Everyone is always sending in emails asking us where it all started. I’ll tell you where, so pull up a chair or don’t leave the toilet. It’s your business how you read my fine magazine.
I am J.H. Mutantstein, I come from a long line of financiers and industrialists. My great grandfather decided to make a newspaper called The Mutant Bunker in 1965. This newspaper provided all the entertainment news and funny jabs at fashion and culture. Women’s ankles on TV?! Salacious!
The first Mutant Bunker office was in an old factory on 5th street. Over the years we moved out to the West Coast, because America has always been good to us. We got to a point when other papers were actually complaining that they couldn’t compete with our high quality journalism.
Rockefeller hated my grandfather. He was much better at screwing rubes out of money than Rockefeller but unfortunately Rockefeller still he had the resources and political clout to ruin my grandfather’s business. And so he did. I don’t blame him, it was the way of the world back then.
When I brought this paper back in 2000 it was just a tiny little tabloid made up mostly of jabs at all the weirdos on the internet. This led me to get added to many lists on alphabet agencies because they can’t take a joke. You never see a bald eagle laugh after all. That’s what The Mutant Bunker is all about, the laughter.
You see, we’re a family business. My son H.J. Mutantstein will some day take the reigns of this empire I have built and even though he is a child his business acumen is incredible. He decided to lay off 200 employees before Christmas and funnel the savings into a philanthropy campaign that really saved our reputation at the last gala fundraiser.
Anyway as you read through our stories today, I want you to consider the history and family story in this magazine. It has come a long way since the day the Pinkertons billy clubbed my grandpappy for wanting to earn a living and I fear it won’t be the last.
We’re an American company, we believe in America. We’re also an internet company who believes in the internet. Each person here has to be jumped into the gang. Just like everything else in life, you either jump in or sink. After the bruises heal you’re given a typewriter and two cigarettes a day until you get 1000 views on your article. After that you get a turkey sandwich but no cigarettes. We call it the cold turkey bonus package. Don’t ask about the severance package, we have too many potters fields on campus.
Now if you’re thinking “ok what kind of articles do they put out?” the answer is: Yes!
Naked ladies are okay, fat people are okay, scientists with massive penis envy are okay (we love ’em), dogs, horses with people problems, celebrity gossip I heard from insane people, geniuses that have never been kissed, ugly girls who just need to take off their glasses, cats, religious nut job, reformed sex workers, found workaholics, people whose mothers are nagging them about things they don’t care about, anything on the internet not linked by decency.

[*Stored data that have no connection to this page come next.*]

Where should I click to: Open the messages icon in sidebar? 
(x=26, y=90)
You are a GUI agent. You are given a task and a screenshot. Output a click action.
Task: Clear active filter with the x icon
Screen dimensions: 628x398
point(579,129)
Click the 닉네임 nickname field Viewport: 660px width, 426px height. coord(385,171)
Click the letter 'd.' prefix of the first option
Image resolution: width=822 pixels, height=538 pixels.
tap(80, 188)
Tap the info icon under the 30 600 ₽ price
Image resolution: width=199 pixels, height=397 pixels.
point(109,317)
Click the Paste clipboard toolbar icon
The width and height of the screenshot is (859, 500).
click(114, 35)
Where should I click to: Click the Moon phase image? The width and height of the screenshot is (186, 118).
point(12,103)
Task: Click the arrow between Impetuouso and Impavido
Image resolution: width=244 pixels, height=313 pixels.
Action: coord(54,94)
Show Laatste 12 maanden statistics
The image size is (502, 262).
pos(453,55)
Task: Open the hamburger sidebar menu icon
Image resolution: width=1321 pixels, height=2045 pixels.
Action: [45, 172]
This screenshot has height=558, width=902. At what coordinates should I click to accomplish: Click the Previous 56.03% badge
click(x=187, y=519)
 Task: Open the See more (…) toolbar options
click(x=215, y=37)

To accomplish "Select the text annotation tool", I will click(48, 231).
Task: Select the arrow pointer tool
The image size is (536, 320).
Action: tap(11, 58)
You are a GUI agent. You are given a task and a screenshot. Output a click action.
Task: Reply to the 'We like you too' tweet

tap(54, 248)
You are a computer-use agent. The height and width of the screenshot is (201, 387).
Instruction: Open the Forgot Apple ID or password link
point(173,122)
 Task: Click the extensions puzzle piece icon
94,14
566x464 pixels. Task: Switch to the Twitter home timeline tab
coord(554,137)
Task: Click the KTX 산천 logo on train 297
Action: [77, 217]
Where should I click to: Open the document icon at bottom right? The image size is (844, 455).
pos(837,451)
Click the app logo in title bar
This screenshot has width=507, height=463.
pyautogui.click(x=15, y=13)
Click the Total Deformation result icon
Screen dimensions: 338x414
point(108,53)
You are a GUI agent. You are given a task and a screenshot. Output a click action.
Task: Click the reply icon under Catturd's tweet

We’d rather cover the issues that people are too afraid to say. We speak the words you think so you don’t have to say them. This is why you pay us the big bucks!
I think to myself would grandpa be proud of the paper now? I think he would, but then again maybe the guy from USA Today would probably punch me for daring to speak out about the real issues today. Lord knows they won’t do it!
We’re not degenerates, but we’re not here to pay you compliments. So, sit down and read ‘the bunker’ while you have a chuckle perfectly reasonable for this quality of writing. Go ahead, let it out. Laughter is good medicine, even my grandpa knew it.
The Mutant Bunker might not exist 100 years from now with the way America is going but we believe in freedom of speech and the freedom of the press. It is our hope that these two will always go hand in hand, God Bless America.